SomaScan → Alzheimer's-phenotype models — regression (distilled TabM students, TabPFN v2)
69 lightweight, standalone models that predict continuous Alzheimer's-disease–related phenotypes (cognition, neuropathology burden, motor/functional measures, demographics, a genetic risk score, and longitudinal change) from SomaScan plasma proteomics.
These accompany the manuscript "Fusing depth and breadth: Plasma proteomics scales deep
Alzheimer's phenotyping to global cohorts." Discrete phenotypes (e.g. medication
use, APOE genotype) live in the companion repo somascan-ad-classification-tabpfn-v2.
- Task: 69 regression phenotypes.
- Input: SomaScan plasma proteomics — aptamers named by SeqId (e.g.
seq.10001.7); seeinput_schema.csv(7,287 aptamers). Each model uses its own ~500 selected aptamers. - Artifact: one
meta/<id>.json+ one TabM.pt(~22 MB) per phenotype. - Pipeline:
st-tabpfn-pipeline(not needed at inference).
Quickstart
pip install torch tabm rtdl_num_embeddings numpy pandas
# predict ALL 69 phenotypes (wide output: sample_id + one column per phenotype)
python predict.py --input plasma_somascan.tsv --output predictions.csv
# specific phenotypes (name or target_id; comma-separated)
python predict.py --input plasma.tsv --output out.csv --target age_at_visit,cogn_global
# list what's available
python predict.py --list
predict.py depends on public packages only.

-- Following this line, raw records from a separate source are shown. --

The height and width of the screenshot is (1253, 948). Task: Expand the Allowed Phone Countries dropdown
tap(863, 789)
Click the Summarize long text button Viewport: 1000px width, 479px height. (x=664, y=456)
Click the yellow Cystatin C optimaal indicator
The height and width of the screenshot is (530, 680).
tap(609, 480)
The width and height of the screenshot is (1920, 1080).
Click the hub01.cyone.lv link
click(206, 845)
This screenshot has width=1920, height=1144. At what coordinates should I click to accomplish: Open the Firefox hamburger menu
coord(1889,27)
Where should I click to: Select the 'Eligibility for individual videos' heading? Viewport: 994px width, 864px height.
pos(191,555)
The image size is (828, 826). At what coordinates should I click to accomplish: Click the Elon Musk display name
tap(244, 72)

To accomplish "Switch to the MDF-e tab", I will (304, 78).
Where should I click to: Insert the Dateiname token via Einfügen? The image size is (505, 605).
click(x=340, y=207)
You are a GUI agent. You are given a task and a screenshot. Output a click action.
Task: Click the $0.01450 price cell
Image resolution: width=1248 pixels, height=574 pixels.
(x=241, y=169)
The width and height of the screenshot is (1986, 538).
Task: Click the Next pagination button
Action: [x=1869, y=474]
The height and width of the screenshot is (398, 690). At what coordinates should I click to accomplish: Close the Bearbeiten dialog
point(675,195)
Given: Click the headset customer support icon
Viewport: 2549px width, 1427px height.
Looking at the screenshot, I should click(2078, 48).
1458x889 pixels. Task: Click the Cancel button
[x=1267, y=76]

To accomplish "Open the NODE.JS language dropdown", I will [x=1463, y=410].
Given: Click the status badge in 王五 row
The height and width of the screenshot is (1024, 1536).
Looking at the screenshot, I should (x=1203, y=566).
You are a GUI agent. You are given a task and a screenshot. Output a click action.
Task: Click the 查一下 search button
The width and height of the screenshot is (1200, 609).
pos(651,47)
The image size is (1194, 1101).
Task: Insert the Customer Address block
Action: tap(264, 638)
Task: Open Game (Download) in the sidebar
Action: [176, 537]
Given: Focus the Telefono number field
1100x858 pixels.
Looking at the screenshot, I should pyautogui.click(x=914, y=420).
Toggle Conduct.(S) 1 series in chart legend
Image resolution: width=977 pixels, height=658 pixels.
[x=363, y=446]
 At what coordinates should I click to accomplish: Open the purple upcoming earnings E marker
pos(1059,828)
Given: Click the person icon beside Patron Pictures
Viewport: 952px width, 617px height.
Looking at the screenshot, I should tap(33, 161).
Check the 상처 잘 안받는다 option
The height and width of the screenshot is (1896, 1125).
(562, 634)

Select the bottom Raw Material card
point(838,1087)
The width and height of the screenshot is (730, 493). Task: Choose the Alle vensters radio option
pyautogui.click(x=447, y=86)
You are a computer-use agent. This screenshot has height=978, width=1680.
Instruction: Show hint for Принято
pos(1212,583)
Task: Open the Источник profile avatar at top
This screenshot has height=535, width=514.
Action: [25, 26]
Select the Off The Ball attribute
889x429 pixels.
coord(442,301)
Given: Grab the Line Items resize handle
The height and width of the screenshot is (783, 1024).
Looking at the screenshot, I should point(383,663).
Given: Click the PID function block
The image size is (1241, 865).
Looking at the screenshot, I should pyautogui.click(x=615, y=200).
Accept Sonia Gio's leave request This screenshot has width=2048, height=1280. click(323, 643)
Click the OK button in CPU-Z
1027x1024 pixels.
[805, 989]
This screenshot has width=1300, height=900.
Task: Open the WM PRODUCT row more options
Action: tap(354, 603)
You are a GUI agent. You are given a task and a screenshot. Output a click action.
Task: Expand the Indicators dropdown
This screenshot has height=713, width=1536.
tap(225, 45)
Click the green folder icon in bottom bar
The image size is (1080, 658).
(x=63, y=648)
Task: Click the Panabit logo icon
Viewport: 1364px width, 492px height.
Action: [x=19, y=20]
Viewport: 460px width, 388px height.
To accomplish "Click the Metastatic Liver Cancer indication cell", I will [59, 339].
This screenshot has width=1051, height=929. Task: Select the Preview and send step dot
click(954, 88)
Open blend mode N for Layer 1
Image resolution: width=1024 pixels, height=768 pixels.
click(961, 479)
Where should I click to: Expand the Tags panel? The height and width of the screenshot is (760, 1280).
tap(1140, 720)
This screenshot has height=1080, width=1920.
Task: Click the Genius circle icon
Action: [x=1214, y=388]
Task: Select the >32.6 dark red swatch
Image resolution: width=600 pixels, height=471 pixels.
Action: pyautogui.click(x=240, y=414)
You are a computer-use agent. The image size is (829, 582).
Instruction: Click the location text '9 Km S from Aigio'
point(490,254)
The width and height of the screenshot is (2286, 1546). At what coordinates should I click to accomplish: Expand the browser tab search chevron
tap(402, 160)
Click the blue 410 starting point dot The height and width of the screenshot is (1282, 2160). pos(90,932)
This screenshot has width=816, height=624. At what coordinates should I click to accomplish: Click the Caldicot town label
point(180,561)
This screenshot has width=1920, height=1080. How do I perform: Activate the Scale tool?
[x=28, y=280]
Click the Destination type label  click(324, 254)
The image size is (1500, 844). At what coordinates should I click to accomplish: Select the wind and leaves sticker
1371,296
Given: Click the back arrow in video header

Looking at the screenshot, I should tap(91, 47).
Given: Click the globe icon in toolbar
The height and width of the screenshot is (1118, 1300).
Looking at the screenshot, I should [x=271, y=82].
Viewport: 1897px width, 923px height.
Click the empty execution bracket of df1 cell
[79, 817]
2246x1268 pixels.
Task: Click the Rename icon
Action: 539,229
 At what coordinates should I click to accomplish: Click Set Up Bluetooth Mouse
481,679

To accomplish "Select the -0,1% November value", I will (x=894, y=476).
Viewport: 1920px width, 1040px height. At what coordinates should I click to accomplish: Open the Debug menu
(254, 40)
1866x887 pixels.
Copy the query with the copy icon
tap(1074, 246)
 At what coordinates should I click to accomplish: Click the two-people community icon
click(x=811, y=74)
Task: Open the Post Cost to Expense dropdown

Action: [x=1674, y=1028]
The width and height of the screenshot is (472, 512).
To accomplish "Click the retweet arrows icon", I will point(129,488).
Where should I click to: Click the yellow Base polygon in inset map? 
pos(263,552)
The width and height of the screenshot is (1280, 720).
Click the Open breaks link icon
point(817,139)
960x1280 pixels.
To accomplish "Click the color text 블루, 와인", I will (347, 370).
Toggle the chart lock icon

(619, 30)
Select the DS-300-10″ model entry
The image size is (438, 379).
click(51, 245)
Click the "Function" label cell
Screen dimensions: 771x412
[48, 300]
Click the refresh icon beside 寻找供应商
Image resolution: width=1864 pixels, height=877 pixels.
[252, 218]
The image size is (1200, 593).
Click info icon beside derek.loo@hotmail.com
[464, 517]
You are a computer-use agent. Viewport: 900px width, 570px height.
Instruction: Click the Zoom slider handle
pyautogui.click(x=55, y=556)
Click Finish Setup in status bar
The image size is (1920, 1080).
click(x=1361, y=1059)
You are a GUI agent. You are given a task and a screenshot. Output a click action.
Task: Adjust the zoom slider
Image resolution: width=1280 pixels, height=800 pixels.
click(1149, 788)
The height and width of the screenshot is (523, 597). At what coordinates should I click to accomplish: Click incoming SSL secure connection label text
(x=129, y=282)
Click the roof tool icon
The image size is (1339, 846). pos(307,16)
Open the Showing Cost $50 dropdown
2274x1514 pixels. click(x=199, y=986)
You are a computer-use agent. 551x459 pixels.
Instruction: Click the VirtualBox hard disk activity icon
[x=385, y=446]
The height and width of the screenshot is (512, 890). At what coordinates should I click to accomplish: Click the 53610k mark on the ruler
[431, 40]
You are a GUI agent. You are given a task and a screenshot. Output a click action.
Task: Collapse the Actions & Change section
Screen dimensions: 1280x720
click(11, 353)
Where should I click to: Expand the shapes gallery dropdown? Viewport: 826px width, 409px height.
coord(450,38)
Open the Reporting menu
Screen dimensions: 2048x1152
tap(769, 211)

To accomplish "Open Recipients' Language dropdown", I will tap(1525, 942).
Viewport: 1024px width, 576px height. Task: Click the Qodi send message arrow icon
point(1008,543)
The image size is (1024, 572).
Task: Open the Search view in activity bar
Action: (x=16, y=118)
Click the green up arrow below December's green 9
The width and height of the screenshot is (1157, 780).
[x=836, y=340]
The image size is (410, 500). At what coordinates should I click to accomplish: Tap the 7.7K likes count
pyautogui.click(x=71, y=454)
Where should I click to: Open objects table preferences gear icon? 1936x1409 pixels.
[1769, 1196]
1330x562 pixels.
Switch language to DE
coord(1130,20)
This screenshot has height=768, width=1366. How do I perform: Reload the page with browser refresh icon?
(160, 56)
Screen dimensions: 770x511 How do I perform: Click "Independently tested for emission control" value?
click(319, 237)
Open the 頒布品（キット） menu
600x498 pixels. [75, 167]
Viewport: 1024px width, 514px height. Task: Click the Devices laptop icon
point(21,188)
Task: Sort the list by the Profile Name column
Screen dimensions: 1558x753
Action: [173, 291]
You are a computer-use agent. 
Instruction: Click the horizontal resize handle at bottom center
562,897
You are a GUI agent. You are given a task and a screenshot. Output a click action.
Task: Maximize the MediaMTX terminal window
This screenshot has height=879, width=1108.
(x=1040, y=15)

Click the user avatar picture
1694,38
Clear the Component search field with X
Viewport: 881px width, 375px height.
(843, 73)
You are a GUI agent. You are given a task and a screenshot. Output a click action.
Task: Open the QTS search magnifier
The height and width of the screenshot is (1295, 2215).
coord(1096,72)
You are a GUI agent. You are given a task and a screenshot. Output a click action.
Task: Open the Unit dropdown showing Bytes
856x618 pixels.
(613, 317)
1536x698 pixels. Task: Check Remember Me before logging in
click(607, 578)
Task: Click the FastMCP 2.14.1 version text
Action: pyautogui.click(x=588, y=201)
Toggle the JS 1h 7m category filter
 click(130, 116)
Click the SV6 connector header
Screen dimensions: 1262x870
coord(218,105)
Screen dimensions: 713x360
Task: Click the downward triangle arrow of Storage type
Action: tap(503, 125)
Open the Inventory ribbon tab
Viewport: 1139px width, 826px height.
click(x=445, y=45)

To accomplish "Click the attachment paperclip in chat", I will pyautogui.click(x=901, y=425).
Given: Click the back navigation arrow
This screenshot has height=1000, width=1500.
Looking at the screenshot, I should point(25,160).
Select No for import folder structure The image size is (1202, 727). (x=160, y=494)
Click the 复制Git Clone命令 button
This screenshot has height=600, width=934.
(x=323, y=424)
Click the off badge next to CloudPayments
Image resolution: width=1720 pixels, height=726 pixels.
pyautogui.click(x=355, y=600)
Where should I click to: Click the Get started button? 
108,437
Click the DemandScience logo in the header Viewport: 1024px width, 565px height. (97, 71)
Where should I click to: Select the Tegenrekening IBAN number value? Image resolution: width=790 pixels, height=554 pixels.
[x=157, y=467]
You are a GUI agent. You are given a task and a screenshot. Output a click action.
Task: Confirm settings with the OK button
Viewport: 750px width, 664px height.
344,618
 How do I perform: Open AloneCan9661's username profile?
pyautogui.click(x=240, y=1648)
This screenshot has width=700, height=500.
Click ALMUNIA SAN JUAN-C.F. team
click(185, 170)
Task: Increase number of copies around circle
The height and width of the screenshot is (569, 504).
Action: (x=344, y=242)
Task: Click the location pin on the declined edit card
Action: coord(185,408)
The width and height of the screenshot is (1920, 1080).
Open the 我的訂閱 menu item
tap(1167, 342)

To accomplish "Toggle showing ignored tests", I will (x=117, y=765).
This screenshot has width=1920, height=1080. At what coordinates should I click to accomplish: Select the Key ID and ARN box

Input is a CSV/TSV with a sample-id column
(sample_id / SAMPLE.ID, optional) plus SomaScan aptamer columns matched by name; column
order is irrelevant and extra columns are ignored. The models were trained on complete data and
ship no imputer — provide complete aptamer values (NaN cells are rejected).
Repo layout
| path | what |
|---|---|
predict.py |
standalone loader / CLI |
phenotypes.tsv |
index: target_id, name, paper category + description, metric, CV teacher/student R² |
meta/<id>.json |
per-model: selected feature names, arch, y-scaler, weights path |
models/<id>_student_tabm.pt |
TabM student weights (+ embedding bins) |
input_schema.csv |
the 7,287 SomaScan SeqIds the panel can supply |
parity_table.csv |
per-phenotype teacher-vs-student CV detail |
How the models were built
- Feature pre-filter (capacity reduction, not selection): CatBoost ranks aptamers and the top 500 are passed to the teacher — solely to fit TabPFN's input limit (matches the manuscript:
--method CatBoost,--selected_k 500). - Teacher: TabPFN v2 regressor (
tabpfn-v2-regressor.ckpt), a foundation model. - Distillation → student: a TabM network (parameter-efficient MLP ensemble + piecewise-linear embeddings) is trained to reproduce the teacher's predictions on a GMM-augmented transfer set (
gmm:10000), with a 5-quantile pinball loss; the released point estimate is the quantile-integral mean. - Deployable model: the teacher is dropped; only the student + preprocessing metadata ship. No feature scaling (models trained on unscaled data).
Performance (held-out cross-validation)
Evaluated on the manuscript's exact per-phenotype, person-grouped 10-fold partition (recovered and re-applied), so these numbers are directly comparable to the paper. The student is distilled separately within each fold.
| n | teacher R² (mean) | student R² (mean) | mean gap (teacher−student) | student ≥ teacher | |
|---|---|---|---|---|---|
| All regression | 69 | 0.097 | 0.109 | −0.012 | 87% |
Per-phenotype numbers are in parity_table.csv.
Intended use & limitations
- Research use only. Not a diagnostic device; predictions are population-level estimates.
- Platform-specific: trained on SomaScan aptamer measurements; not transferable to other proteomic platforms without recalibration.
License
Student weights are distilled derivatives of a TabPFN v2 teacher. The teacher
(Prior-Labs/TabPFN-v2-reg) is released under the Prior Labs License — Apache 2.0 with an
additional attribution requirement (https://priorlabs.ai/tabpfn-license/). As an
Apache-2.0-based license, these derivative students may be redistributed and used provided the
Prior Labs / TabPFN attribution is preserved.
Citation
If you use these models, cite the manuscript (citation TBD), TabPFN (Hollmann et al., Nature 2025), and TabM (Gorishniy et al., 2024).